(Entries drawn from a collection)
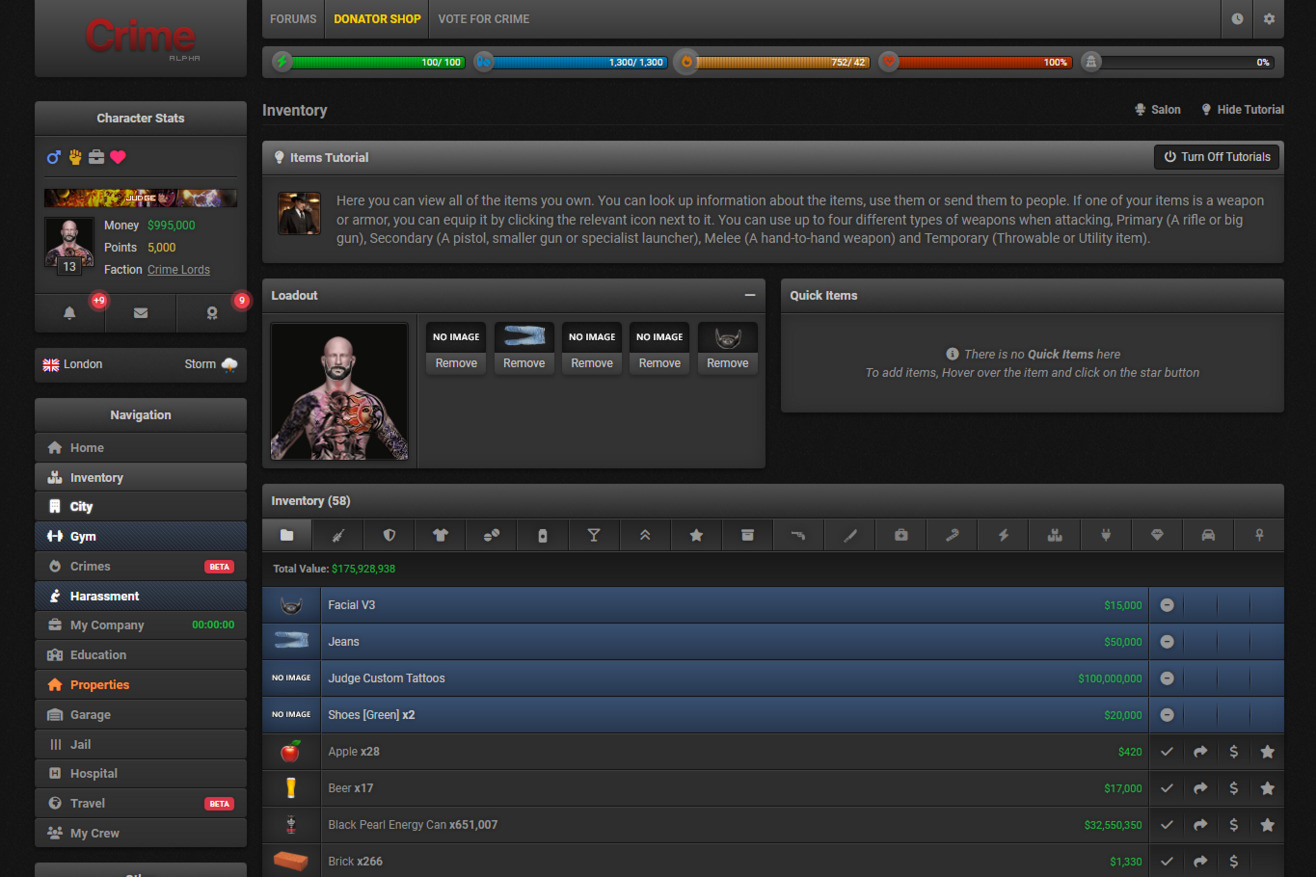Go to Gym in navigation
The width and height of the screenshot is (1316, 877).
[x=83, y=537]
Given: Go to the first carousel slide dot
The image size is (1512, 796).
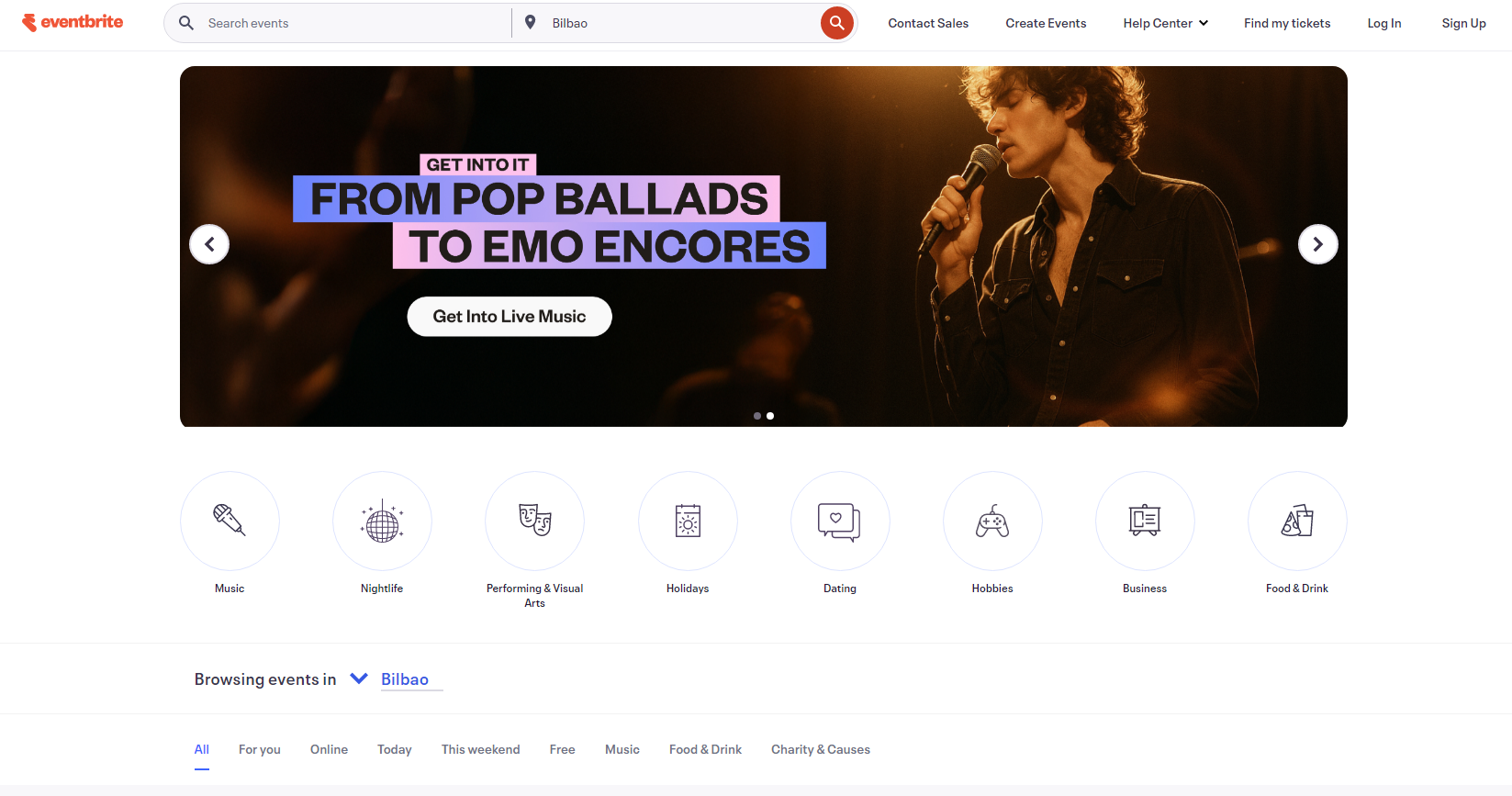Looking at the screenshot, I should [757, 416].
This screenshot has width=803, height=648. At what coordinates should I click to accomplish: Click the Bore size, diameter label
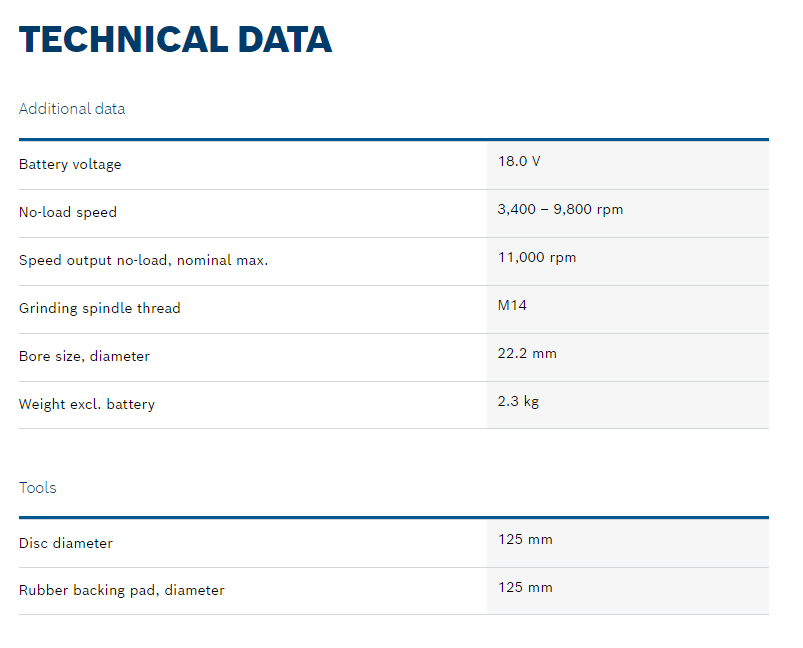pos(84,356)
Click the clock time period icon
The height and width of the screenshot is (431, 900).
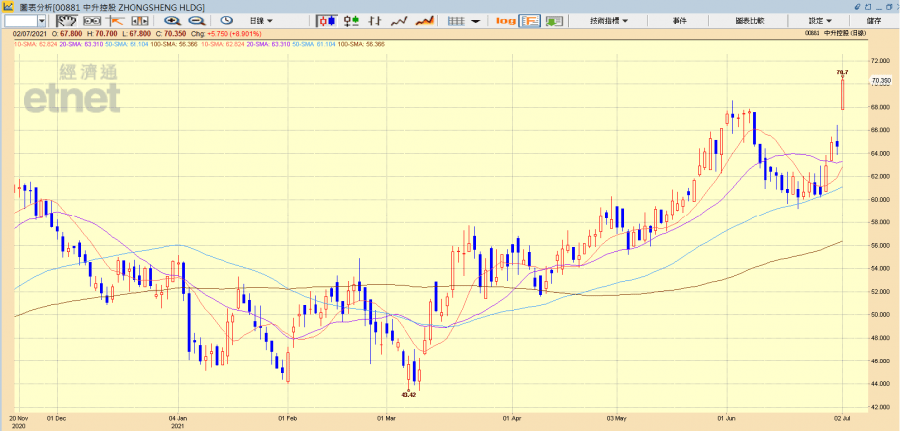[x=226, y=20]
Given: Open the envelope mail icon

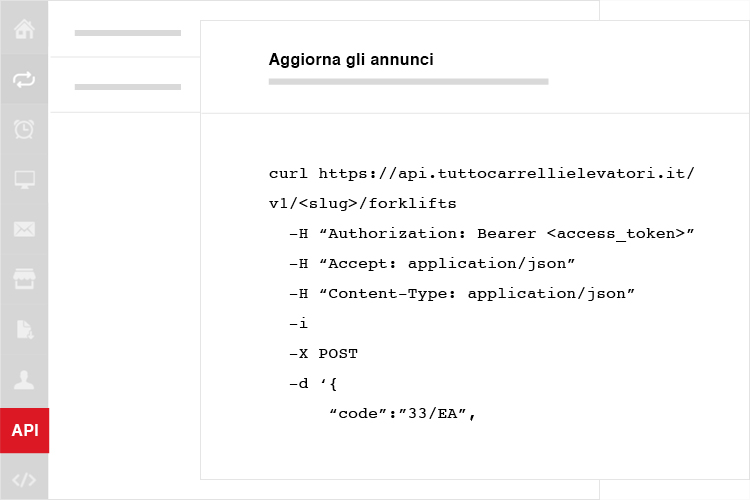Looking at the screenshot, I should (x=24, y=229).
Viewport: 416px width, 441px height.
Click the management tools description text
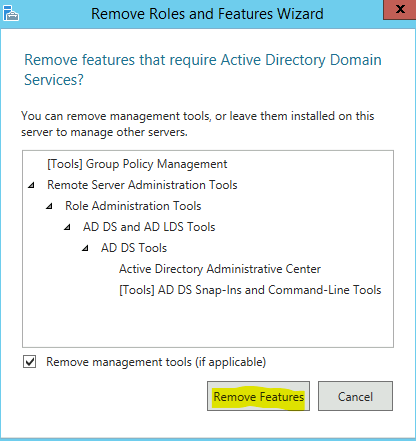point(198,124)

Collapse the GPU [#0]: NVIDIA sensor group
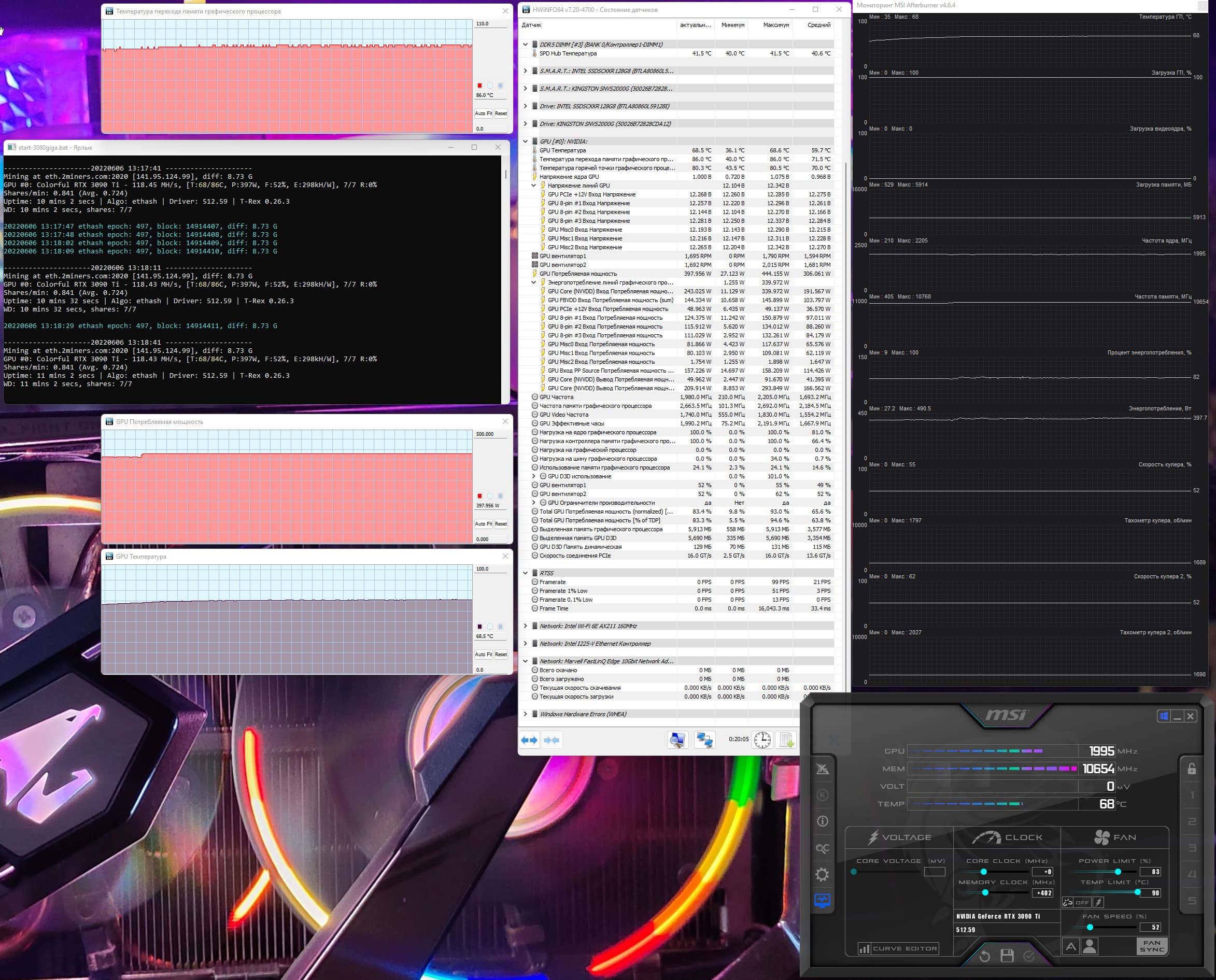[526, 141]
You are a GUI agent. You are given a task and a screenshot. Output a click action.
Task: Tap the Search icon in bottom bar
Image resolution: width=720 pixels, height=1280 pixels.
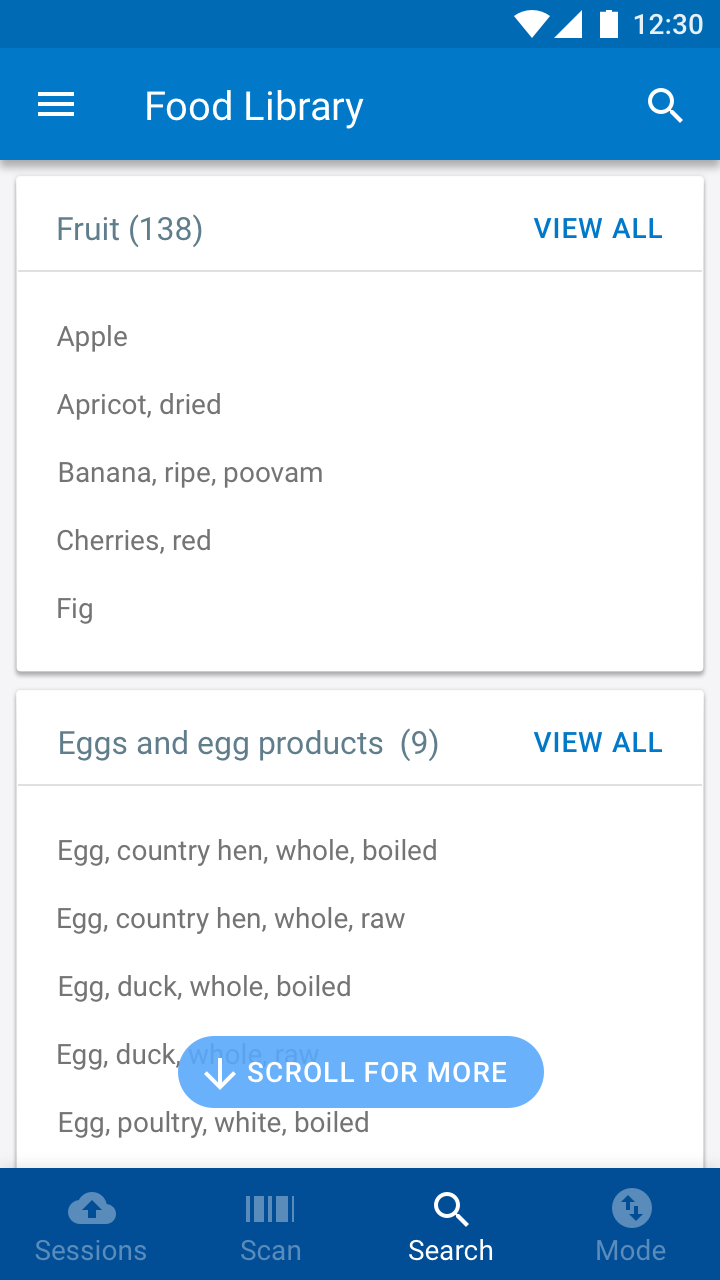point(451,1209)
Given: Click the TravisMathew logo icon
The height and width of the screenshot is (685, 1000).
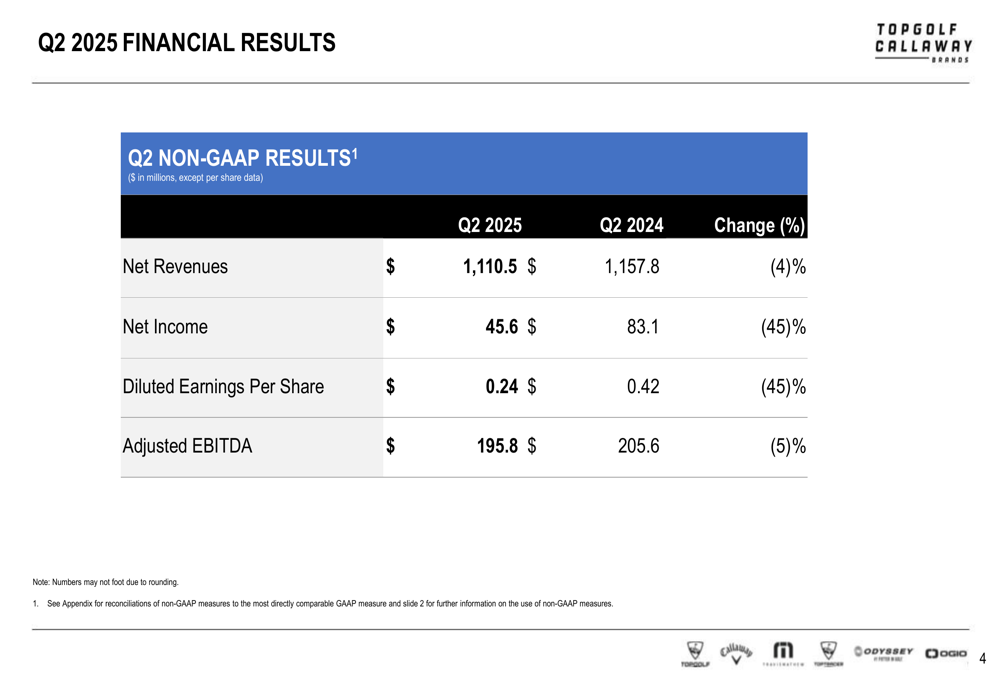Looking at the screenshot, I should 783,654.

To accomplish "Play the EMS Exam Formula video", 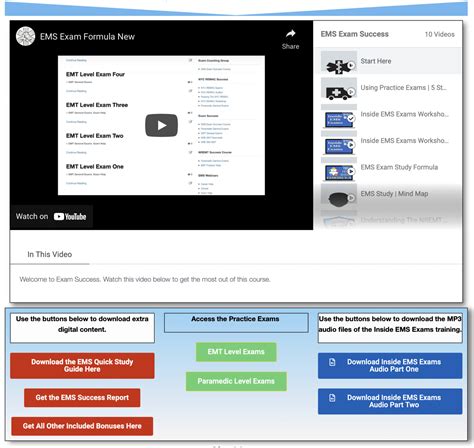I will coord(161,125).
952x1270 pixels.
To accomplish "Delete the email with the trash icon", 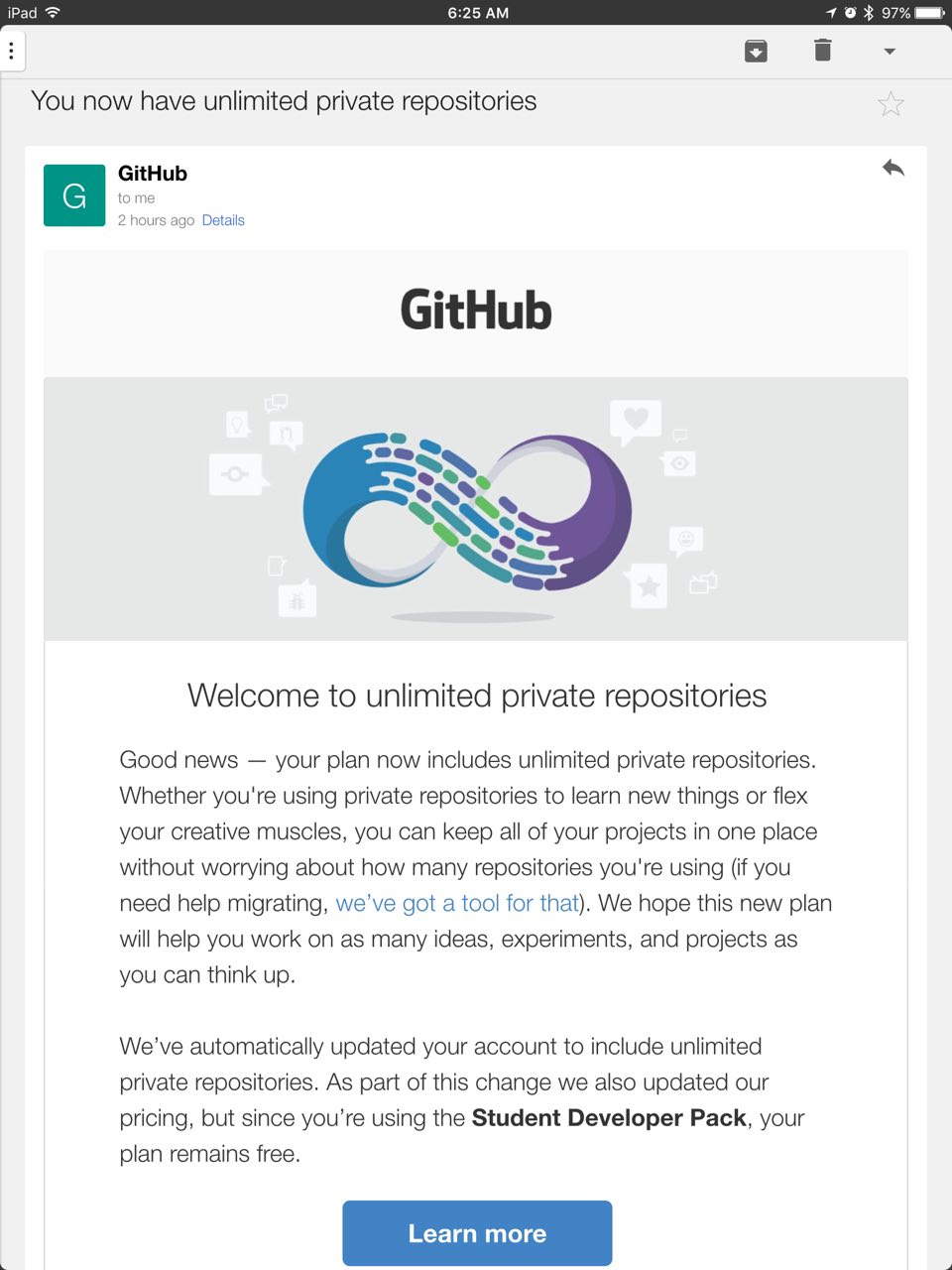I will tap(822, 50).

INSTRUCTIONS TO FOLLOW => Gather every line in the items above that contains the word "width".

EXERCISE RESPONSE =>
The width and height of the screenshot is (1316, 877).
This screenshot has width=803, height=648. At what coordinates should I click to accomplish: Click the Bore size, diameter label
The height and width of the screenshot is (431, 900).
Viewport: 416px width, 441px height.
Image resolution: width=720 pixels, height=1280 pixels.
The height and width of the screenshot is (685, 1000).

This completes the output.